After surviving the Group of Death, Team USA’s World Cup hopes were snuffed out Tuesday in extra time against Belgium.
Though Americans are now just spectators through the quarterfinals and on, a Baltimore developer is taking advantage of the soccer craze with a new mobile app.
In April, Locust Point-based Bully! Entertainment released “Pele: King of Football” for iOS and Android. It’s seen more than a half-million downloads between both platforms.
“Pele” isn’t the first game to bear the Brazilian soccer legend’s name and likeness, but it’s certainly more full-featured and realistic than the 1980 Atari 2600 title “Pele’s Soccer.”
[youtube https://www.youtube.com/watch?v=VsEKKkZMaQE]
“Our involvement in branded entertainment just made it a real nice fit, and we’re big soccer — well, football — and Pele fans here, so it’s something we definitely took to heart,” said Bully! founder and creative director Carlson Bull.
The game’s mechanics are pretty simple.
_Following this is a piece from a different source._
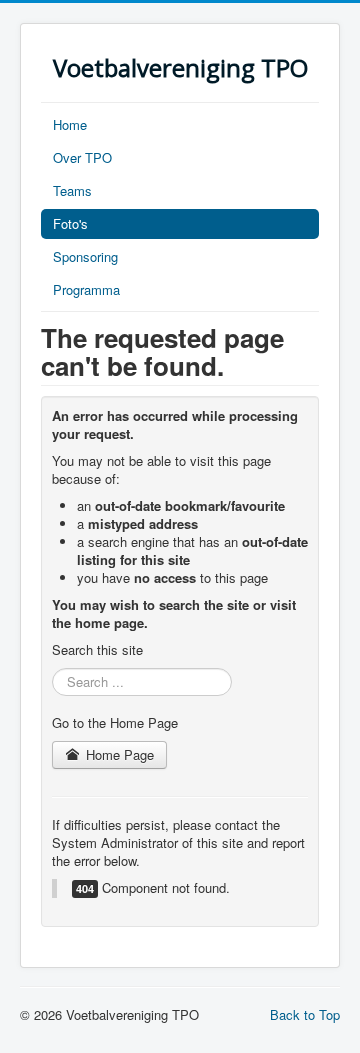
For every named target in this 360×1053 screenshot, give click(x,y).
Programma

Players swipe straight ahead or diagonally to shoot the ball into the goal, or can swipe an arc to curve the ball around defenders. Players earn crowns and match balls to unlock levels or retry kicks. Crowns can also be purchased through the game.
The game, available free for both Apple and Droid devices, includes the time trial “Pele Blitz” mode, head to head multiplayer and a career mode.
“It parallels to some extent to his career, starting in the favelas [Brazilian slums], rising up through Santos [FC in Brazil] and national play up to the World Cup-type stage,” Bull said. “So we tried to give it a little structure, really according to Pele’s background.”
The game also has a local touch. In January, developers used a studio at Frederick Douglass High School to do motion capture work for the game with two Baltimore Blast players, Lucas Roque and Brazilian-American Denison Cabral.
In addition to mirroring real-life, “Pele: King of Football” comes with real-life prizes. Players can enter to win items as simple as T-shirts, all the way up to autographed photos of Pele or even a trip to see World Cup games in Brazil.
“We’ve already sent out a whole bunch of shirts and signed pictures and a whole number of different things,” Bull said.
In addition to the “Pele” app, Bully! recently released an iOS and Android game for Kellogg’s supporting a marketing partnership for the film “The Amazing Spider-Man 2.” It’s seen nearly one million downloads, according to a company spokeswoman. The company also made an app for the cereal maker supporting the Superman film “Man of Steel.”